> **EXERCISE PASSAGE**
☆ ☆ ☆
Good leaders must know that they owe their positions to followers, for if every follower wants to be a leader then there would be no follower.

A few will always be servant leaders for their power and authority is borrowed and the trick is to find a mechanism of recycling inspiration.

Such recycling can take the form of ensuring that a constitution allows for change of personalities in power.

The real purpose of leadership is to encourage followers to look forward in a lifetime to also step into the shoes of pullers.

The pulling effort must be democratised so that every citizen must see it as a duty to be a servant leader than an imperial one.

Leaders must, therefore, seek to encourage every citizen to get off the wagon and pull their own weight.

Over the last 55 years of independence, we must pause and reflect if we as citizens and leaders have lived to the expectations of Africa.

Africa belongs to all who have chosen to breathe its air and work on their dashes in its geography. Those who add value to the promise must be encouraged to pull the wagon.

Africa is and will always be as strong as the aggregate of its parts and not a reflection of the efforts, however noble or heroic, of a few wagon pullers.

The relationship of each citizen to Africa’s gross domestic product (GDP) has to be interrogated. How many of us have had a positive relationship at the personal level?
☆ ☆ ☆
> **SUPPLIED INFORMATION**
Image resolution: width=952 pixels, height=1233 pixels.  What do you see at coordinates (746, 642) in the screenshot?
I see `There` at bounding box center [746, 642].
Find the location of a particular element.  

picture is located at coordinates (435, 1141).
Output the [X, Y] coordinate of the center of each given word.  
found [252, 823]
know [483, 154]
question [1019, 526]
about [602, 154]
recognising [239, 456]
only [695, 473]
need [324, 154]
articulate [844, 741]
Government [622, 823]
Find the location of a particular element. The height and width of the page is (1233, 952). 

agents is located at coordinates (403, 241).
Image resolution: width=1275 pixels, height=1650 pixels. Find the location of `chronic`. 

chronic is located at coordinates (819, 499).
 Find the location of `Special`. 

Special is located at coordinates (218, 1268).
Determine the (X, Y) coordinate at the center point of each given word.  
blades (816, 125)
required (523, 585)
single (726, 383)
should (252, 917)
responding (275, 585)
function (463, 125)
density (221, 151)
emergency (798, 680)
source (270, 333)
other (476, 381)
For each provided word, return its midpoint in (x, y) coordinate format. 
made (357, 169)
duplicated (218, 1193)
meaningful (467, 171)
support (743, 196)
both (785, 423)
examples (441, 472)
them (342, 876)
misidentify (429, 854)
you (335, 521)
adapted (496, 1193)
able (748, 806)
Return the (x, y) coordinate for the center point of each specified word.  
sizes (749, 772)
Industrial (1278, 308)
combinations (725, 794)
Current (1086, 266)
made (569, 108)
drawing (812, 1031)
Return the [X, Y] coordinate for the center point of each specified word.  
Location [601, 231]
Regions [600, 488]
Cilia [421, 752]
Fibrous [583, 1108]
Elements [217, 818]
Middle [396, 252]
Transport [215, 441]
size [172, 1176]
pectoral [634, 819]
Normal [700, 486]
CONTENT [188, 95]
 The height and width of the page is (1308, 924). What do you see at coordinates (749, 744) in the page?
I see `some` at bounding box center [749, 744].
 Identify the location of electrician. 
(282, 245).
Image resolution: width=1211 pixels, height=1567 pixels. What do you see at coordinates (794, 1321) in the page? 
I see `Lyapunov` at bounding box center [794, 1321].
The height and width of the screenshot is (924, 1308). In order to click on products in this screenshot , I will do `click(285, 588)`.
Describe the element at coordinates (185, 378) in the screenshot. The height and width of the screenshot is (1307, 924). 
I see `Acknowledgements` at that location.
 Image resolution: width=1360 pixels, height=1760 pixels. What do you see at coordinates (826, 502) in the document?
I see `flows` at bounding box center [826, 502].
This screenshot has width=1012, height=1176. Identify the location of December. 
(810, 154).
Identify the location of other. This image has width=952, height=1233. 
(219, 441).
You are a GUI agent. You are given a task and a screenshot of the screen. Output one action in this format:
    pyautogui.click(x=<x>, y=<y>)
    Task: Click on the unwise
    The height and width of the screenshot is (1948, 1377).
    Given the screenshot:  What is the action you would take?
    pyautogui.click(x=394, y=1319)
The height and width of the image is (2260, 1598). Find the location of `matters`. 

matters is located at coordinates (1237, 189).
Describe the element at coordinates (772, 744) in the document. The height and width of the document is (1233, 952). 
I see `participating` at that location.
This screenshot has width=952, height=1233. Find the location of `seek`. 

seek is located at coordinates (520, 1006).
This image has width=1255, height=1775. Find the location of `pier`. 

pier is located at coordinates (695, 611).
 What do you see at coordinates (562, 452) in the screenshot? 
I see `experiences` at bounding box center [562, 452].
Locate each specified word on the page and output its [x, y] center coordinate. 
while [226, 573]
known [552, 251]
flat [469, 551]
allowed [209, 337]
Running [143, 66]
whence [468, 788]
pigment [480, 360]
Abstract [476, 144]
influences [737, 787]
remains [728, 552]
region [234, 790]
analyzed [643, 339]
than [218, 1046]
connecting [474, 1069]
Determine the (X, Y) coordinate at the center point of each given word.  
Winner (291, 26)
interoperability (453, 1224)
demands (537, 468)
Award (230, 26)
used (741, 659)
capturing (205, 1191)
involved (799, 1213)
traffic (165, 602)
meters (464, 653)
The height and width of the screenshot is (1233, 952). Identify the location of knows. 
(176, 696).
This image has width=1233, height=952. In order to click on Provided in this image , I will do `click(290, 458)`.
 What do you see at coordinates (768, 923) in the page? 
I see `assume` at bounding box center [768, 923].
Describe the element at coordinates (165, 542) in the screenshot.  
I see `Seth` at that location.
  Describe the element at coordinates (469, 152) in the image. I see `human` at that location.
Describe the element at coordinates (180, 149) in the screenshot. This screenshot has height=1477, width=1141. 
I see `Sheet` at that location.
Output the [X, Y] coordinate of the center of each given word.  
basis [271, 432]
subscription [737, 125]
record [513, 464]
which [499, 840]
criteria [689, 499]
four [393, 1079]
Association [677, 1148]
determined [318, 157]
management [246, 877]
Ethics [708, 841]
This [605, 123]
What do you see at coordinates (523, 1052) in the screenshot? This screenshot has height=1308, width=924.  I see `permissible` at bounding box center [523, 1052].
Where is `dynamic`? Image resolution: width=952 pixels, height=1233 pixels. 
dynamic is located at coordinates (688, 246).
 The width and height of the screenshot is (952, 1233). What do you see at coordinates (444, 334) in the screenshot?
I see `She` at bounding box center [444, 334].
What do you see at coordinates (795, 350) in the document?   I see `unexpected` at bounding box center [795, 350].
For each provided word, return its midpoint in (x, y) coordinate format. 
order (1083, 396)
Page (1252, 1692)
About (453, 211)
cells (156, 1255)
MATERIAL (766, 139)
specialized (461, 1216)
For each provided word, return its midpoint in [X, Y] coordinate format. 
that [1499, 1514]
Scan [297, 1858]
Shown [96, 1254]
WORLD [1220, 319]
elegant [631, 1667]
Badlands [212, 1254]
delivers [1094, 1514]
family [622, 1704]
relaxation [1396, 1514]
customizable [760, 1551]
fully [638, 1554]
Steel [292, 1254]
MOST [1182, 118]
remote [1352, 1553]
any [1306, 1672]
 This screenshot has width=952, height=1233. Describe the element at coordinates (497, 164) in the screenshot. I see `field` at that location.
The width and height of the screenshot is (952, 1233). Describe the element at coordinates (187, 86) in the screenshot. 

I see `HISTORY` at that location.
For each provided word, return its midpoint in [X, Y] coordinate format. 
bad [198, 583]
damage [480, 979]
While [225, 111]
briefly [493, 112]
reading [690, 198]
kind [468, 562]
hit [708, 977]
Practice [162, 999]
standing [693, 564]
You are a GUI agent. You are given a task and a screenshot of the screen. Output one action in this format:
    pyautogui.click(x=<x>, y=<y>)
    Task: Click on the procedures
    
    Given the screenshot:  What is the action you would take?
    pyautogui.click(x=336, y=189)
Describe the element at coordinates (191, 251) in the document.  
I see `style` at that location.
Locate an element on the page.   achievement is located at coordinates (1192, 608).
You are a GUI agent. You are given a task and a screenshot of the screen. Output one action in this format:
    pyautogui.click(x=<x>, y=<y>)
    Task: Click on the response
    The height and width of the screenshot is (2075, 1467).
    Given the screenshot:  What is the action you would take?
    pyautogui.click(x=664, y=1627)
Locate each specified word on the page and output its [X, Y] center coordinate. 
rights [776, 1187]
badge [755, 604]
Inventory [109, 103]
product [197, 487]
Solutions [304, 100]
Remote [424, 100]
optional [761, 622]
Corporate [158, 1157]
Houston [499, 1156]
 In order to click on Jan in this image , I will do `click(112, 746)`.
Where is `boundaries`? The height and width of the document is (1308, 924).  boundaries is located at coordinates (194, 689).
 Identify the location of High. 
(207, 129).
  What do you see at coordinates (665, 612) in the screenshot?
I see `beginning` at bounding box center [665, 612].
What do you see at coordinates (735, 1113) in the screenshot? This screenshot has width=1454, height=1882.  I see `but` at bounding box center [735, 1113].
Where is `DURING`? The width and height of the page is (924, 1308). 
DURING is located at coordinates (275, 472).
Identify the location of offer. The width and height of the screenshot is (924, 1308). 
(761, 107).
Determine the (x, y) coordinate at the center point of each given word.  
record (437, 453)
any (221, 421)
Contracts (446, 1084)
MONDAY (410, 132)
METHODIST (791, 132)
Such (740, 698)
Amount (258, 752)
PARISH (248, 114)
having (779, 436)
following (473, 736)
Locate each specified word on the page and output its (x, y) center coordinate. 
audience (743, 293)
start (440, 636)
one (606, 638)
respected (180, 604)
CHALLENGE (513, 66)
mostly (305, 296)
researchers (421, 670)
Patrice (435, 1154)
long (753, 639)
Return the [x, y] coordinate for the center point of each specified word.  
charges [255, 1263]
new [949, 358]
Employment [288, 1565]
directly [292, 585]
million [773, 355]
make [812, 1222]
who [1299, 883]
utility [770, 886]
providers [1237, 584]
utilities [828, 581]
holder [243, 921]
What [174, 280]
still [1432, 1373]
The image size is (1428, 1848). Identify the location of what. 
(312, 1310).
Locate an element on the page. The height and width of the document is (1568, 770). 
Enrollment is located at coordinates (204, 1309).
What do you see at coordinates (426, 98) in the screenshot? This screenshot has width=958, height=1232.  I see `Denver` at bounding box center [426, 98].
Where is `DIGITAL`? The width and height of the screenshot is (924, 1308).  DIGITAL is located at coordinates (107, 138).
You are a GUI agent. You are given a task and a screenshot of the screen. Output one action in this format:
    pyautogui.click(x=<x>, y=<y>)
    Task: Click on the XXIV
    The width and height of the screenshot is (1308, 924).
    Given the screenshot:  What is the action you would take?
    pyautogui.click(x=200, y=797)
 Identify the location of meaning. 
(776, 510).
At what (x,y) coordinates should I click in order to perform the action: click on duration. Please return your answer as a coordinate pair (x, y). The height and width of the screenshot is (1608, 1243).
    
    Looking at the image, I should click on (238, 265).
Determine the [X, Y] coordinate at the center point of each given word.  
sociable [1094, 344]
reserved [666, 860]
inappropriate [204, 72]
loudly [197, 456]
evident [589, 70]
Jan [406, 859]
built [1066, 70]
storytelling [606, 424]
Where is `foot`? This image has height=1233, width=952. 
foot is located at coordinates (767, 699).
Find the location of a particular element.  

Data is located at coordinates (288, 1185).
☆ ☆ ☆
> **PROBLEMS TO SOLVE**
**A)** Summarize the leadership passage in two sentences.
**B)** Answer these questions from the leadership passage:
(i) What kind of mechanism does the trick consist in finding?
(ii) How many years of independence does the passage mention?
(iii) To what economic measure must each citizen's relationship be interrogated?
**C)** Translate this sentence from the leadership passage into Spanish: "Such recycling can take the form of ensuring that a constitution allows for change of personalities in power."

> **SOLUTIONS FOR EACH TASK**
**A)** Good leaders owe their positions to followers and must find a way to recycle inspiration, such as a constitution that allows for change of personalities in power, so that followers can look forward to stepping into the shoes of pullers. Because Africa is as strong as the aggregate of its parts rather than the efforts of a few wagon pullers, leaders should encourage every citizen to get off the wagon and pull their own weight.

**B)**
(i) A mechanism of recycling inspiration.
(ii) 55 years.
(iii) Africa's gross domestic product (GDP).

**C)** Dicho reciclaje puede adoptar la forma de garantizar que una constitución permita el cambio de personalidades en el poder.